October is built on decadence, courtesy of José Mendín. The five-time James Beard semifinalist and Miami icon delivers Butterscotch Miso Pork Belly ($25)—a savory, slow-cooked marvel finished with salted corn nuts and paired with a butternut squash purée. Mendín’s dish feels at once playful and serious, a signature of the chef who changed the Miami food scene with Pubbelly Sushi, La Placita, and beyond.
Then, November closes the series on a note of rich, smoky earthiness with Giorgio Rapicavoli’s Muhammara Dip ($17).

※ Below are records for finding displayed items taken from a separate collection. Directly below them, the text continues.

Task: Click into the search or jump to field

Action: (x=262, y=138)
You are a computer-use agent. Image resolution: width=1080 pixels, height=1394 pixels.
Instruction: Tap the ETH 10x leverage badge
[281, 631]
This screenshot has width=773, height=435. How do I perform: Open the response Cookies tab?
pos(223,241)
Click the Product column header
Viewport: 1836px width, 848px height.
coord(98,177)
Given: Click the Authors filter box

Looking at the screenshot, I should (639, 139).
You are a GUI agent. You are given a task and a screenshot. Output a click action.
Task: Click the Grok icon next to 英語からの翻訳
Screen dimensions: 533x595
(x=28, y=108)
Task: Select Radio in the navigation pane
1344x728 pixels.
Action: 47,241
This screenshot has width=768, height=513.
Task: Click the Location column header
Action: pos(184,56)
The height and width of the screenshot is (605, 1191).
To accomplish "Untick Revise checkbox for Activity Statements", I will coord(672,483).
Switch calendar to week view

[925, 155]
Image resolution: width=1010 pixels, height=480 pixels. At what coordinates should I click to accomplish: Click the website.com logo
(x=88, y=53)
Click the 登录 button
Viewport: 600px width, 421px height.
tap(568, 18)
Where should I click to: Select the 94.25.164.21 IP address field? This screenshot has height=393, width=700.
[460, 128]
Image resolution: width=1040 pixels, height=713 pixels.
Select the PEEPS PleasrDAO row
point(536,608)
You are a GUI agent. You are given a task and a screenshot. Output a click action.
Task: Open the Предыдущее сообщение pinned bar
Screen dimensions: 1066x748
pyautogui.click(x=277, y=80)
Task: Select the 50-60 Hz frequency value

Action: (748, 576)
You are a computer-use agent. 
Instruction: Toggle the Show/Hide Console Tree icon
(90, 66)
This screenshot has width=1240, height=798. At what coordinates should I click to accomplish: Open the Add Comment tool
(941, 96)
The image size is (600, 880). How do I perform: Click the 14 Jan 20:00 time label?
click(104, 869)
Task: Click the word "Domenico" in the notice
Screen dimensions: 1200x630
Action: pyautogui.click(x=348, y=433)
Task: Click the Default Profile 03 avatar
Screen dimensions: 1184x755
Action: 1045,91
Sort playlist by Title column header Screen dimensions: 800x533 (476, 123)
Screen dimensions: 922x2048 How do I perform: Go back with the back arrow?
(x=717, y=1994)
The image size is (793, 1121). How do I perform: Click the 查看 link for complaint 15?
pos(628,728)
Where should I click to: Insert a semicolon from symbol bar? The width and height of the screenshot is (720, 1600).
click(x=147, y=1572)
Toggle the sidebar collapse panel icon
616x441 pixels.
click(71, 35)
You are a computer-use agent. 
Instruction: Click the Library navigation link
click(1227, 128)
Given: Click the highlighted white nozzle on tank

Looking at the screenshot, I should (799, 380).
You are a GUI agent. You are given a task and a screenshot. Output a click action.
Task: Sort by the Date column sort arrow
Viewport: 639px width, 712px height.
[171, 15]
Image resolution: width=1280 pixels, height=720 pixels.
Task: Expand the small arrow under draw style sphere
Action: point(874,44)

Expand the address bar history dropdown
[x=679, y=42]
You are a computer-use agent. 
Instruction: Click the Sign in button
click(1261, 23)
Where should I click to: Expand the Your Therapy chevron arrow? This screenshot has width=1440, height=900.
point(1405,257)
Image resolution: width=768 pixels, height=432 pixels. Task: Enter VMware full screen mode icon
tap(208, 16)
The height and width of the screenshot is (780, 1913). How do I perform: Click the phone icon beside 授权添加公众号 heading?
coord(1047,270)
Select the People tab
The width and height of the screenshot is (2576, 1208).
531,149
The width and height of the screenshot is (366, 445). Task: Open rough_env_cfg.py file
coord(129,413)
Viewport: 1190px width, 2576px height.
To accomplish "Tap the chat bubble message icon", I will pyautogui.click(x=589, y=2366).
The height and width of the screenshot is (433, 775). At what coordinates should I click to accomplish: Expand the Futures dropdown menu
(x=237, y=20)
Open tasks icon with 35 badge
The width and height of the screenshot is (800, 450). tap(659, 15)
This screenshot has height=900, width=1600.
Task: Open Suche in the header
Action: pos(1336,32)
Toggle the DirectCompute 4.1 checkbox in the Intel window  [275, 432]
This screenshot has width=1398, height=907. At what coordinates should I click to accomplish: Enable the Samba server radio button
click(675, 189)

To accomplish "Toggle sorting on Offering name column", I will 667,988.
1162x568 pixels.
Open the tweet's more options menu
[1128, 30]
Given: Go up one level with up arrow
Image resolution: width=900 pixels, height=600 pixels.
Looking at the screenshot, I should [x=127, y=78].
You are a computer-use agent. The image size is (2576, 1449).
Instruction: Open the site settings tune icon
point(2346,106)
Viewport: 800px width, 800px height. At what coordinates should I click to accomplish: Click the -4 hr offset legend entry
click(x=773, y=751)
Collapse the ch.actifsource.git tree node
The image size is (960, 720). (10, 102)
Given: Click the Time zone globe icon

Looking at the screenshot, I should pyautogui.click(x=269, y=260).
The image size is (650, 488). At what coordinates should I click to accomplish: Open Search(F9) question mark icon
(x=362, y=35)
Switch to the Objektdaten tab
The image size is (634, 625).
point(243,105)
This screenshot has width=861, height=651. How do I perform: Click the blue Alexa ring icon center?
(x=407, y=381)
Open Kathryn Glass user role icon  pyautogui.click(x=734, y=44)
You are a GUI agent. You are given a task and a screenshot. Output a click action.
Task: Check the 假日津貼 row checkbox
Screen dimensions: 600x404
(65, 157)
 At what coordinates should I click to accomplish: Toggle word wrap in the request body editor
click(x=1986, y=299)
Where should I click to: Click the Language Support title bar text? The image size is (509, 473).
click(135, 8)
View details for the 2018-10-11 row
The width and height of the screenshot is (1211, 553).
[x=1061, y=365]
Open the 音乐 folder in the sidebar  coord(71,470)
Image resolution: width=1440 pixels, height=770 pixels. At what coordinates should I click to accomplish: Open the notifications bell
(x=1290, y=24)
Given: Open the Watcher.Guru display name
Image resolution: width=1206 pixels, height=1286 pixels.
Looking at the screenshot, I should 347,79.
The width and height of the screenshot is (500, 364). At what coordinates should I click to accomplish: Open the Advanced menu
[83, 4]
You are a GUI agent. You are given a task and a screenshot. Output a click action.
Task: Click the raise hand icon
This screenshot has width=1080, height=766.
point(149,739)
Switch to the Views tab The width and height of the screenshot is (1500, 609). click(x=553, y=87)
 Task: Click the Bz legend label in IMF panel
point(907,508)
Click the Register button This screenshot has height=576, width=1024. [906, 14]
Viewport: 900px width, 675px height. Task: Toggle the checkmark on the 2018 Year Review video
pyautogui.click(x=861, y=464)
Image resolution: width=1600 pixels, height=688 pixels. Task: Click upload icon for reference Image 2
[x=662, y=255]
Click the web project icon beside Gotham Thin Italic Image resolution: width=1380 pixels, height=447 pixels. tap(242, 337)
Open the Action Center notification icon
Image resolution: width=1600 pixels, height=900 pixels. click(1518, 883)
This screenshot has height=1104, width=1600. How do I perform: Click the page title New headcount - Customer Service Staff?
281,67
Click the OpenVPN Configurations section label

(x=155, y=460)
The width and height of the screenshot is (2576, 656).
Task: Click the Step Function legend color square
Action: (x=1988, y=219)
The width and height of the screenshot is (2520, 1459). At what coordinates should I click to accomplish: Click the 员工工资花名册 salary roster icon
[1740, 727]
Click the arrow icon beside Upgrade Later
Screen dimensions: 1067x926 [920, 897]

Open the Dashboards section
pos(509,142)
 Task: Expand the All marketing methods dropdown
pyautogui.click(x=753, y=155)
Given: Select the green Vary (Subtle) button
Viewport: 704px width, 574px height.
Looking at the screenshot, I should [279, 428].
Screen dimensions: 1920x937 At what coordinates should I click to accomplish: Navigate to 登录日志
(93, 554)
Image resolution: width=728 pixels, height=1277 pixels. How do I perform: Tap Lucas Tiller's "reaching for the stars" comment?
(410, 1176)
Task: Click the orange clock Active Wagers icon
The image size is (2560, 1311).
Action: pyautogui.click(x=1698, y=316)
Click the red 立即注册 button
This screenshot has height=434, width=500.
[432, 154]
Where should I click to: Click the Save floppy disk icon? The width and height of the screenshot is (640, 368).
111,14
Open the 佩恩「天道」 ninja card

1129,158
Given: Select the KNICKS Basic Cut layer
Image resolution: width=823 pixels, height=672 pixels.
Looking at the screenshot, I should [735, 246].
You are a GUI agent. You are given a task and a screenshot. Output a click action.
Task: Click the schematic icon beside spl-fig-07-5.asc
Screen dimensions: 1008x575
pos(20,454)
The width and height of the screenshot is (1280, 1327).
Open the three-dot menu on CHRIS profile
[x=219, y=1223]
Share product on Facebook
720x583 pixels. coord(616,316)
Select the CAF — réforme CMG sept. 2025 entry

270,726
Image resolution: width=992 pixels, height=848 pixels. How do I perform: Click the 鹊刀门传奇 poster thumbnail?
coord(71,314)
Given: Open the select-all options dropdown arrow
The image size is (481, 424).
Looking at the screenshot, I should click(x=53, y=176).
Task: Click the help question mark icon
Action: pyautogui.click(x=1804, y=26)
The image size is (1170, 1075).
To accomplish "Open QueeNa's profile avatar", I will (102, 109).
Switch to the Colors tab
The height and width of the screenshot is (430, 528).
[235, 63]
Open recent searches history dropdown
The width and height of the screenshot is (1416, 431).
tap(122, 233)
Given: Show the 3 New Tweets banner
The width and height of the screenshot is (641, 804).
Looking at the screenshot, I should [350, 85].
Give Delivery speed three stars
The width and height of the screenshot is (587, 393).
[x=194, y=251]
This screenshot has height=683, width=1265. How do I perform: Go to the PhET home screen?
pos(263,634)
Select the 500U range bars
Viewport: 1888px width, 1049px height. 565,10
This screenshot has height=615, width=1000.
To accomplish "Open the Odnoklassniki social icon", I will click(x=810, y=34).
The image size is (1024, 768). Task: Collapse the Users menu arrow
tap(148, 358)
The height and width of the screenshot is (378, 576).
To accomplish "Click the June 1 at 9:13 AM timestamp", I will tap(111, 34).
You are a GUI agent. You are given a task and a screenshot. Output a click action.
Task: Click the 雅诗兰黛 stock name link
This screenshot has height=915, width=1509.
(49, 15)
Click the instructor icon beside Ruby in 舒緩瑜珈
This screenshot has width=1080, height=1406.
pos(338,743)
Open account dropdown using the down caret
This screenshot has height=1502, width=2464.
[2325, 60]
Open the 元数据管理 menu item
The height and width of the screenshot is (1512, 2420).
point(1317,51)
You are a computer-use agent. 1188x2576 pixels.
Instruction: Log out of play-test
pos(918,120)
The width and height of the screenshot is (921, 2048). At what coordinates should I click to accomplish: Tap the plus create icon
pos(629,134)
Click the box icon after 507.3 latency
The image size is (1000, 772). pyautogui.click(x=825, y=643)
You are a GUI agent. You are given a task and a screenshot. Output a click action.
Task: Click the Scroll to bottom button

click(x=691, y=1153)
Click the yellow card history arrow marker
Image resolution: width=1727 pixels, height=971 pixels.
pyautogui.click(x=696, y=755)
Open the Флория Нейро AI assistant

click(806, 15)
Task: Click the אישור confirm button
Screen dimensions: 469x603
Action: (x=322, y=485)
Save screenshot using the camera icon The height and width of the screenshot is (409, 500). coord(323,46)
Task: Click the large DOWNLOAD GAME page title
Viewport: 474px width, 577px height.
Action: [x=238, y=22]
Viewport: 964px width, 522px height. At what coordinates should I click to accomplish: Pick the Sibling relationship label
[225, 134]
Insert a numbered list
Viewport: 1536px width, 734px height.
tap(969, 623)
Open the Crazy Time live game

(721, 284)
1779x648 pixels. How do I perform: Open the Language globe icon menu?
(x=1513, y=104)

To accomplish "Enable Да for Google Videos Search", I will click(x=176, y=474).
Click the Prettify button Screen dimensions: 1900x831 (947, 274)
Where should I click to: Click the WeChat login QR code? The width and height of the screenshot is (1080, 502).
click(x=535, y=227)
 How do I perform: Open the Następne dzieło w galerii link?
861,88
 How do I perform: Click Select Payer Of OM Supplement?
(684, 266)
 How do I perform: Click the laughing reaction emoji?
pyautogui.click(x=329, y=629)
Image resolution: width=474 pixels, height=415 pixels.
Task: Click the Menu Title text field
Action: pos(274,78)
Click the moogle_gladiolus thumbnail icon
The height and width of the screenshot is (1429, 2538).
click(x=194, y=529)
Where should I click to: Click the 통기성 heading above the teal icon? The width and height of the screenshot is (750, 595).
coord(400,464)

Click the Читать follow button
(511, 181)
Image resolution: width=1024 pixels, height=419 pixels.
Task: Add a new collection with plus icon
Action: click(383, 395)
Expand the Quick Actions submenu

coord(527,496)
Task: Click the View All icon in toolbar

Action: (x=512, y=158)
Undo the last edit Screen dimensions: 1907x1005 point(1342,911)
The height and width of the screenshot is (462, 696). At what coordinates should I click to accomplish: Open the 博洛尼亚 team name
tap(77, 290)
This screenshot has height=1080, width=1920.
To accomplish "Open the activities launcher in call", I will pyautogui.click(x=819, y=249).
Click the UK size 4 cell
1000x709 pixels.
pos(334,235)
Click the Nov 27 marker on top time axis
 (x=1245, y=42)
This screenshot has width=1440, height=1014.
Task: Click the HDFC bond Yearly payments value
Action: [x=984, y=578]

Served with grilled flatbread, this roasted red pepper and hazelnut spread, punched up with sundried tomatoes, balsamic glaze, and za’atar, is the kind of dish you think about for days after. Rapicavoli, a Chopped winner and mastermind behind Luca Osteria and Eating House, brings the irreverent finesse he’s known for—and reminds us why his style remains so influential.
For those unfamiliar, Burlock Coast isn’t just a hotel restaurant—it’s a destination in its own right. Inspired by Prohibition-era coastal life, the venue blends a laid-back maritime feel with serious culinary ambition. The menu leans on local seafood, South Florida produce, and a rum-forward cocktail list that’s both cheeky and refined. Think salt air, citrus peel, and just enough swagger.
The indoor-outdoor space offers sweeping views of Fort Lauderdale Beach, with a market café attached that serves local bread, pastries, and espresso until early afternoon. But dinner is where the storytelling deepens—and Adrienne’s Food Diaries adds something rare: a reason to return monthly, to taste the evolution of collaboration.
Burlock Coast has never been about trends. It’s about moments—those that unfold slowly, over the course of a perfectly cooked grouper or a spoonful of turmeric vinaigrette. Adrienne’s Food Diaries honors that pace. Each dish carries the fingerprints of a chef working at the height of their craft, and Grenier curates the series like a handwritten letter to the local dining community.
Yes, there are flavors. But there are also memories. And in a city constantly reinventing itself, that’s the kind of luxury that lingers.